To FFP or not to FFP: variation in national guidelines on respiratory protection during the COVID-19 pandemic

Probably the most contentious aspect of the COVID-19 pandemic has been PPE for staff. And within that, the most contentious aspect of PPE has been respiratory protection when caring for patients with confirmed or suspected COVID-19: to FFP or not to FFP? I have been involved in a review of international guidelines to identify variation and track the changes in the guidelines over time. Things have changed as evidence has emerged, but international guidelines still disagree on where and when FFP respirators should be worn when caring for patients with suspected or confirmed COVID-19. The review also tracked variation and changes in recommendations about what should be considered an AGP.

Cast your minds back to January 2020 (if you can remember back that far – I’m not sure that I can!). COVID-19 wasn’t yet called COVID-19, the ‘novel coronavirus’ was classified as a High Consequence Infectious Disease, and we knew very little about transmission routes. This was, looking back, the one and only time the international guidelines were united in terms of respiratory protection, recommending FFP respirators (FFP2/FFP3/N95/N99).

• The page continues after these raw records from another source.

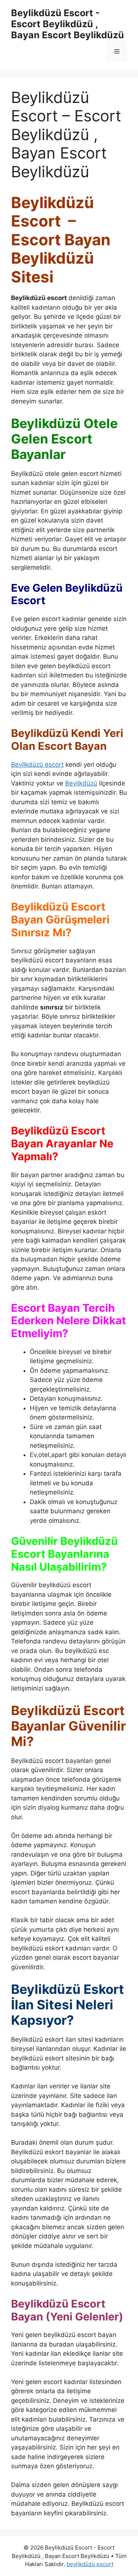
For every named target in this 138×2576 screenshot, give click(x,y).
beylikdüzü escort (90, 2564)
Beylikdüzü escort (37, 764)
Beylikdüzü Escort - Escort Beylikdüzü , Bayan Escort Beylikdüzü (67, 23)
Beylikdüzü (81, 783)
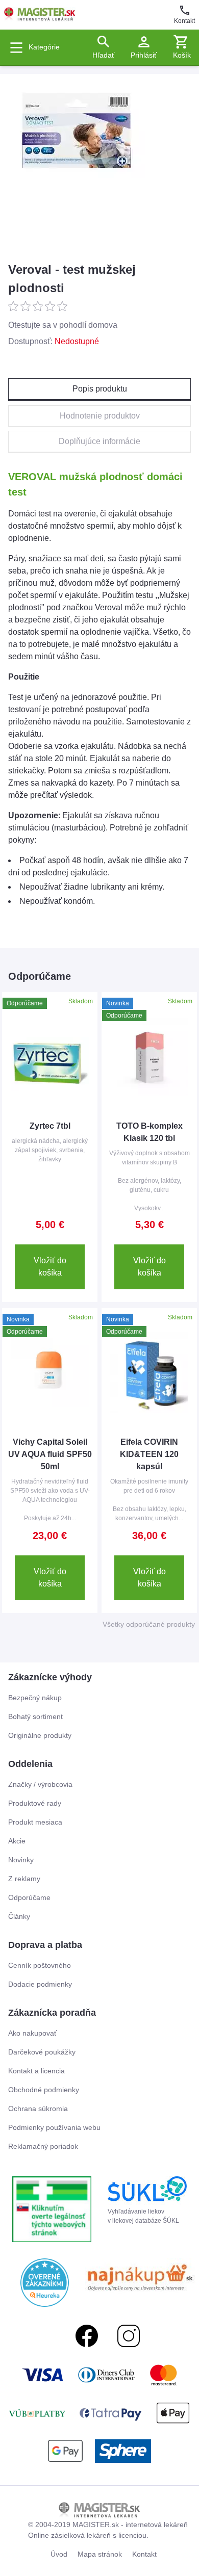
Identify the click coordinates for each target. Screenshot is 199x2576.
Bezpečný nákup (35, 1698)
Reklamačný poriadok (43, 2146)
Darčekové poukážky (42, 2052)
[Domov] (40, 14)
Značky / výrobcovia (40, 1784)
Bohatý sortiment (35, 1716)
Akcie (17, 1841)
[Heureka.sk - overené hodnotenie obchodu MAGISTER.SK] (44, 2282)
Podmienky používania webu (54, 2127)
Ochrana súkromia (38, 2108)
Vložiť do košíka (50, 1266)
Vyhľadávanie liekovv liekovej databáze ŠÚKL (143, 2216)
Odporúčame (29, 1897)
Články (19, 1916)
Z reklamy (24, 1879)
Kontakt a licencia (36, 2071)
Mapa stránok (100, 2554)
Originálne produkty (39, 1735)
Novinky (21, 1860)
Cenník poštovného (39, 1965)
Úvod (59, 2554)
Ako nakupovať (32, 2033)
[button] (182, 47)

Figure: Evolution of recommendations for respiratory protection

About five or six weeks later, in early March 2020, COVID-19 was declassified as an HCID, and based on emerging evidence, WHO released PPE guidance recommending that surgical masks were sufficient for contact with confirmed or suspected cases and FFP respirators were required only for AGPs. Meanwhile, CDC and ECDC continued to recommend FFP respirators for contact with all suspected and confirmed cases. Countries elsewhere in the world went their own way, in general following with the CDC approach (FFP respirators for contact with all suspected and confirmed cases), or WHO approach (FFP respirators only for AGPs). There were some variations on this theme identified in the review, for example PHE in England recommended FFP respirators in units where AGPs were common (such as ICU, endoscopy, respiratory units etc) in addition to for individual AGPs, and surgical masks for non-AGPs.

There was a parallel evolution in recommendations for when to wear a surgical mask. Guidelines have moved towards universal surgical mask wearing in all healthcare settings (defined as a requirement to wear a surgical mask on entry to a healthcare facility).  

The guidelines were not consistent in the designation of an AGP. There was an evolution in the AGP lists in the various guidelines writing groups, with 7 groups providing 13 separate versions of guidelines over the course of the review period. Procedures classified as AGPs varied from 3 to 14 procedures. Intubation and bronchoscopy were the most classified as AGPs, with intubation the one procedure to appear in all 13 guidelines.

As the review concludes, the variation and evolution in international guidelines on respiratory protection and AGP designation has been understandable as evidence has emerged but not very helpful! What is certain is that any PPE carelessly used, especially during doffing, will increase the risk of staff exposure to COVID-19 and other pathogens. So, regardless of your views on which respiratory protection to go for, we can all agree that PPE should be used carefully to reduce the risk of staff contracting COVID-19.


2 thoughts on “To FFP or not to FFP: variation in national guidelines on respiratory protection during the COVID-19 pandemic

  1. Jon, this is really interesting. Do you have any idea of the rates amongst German healthcare workers Vs others. I assume there will be too many confounding factors (community Vs occupational acquisition) to do this with any accuracy.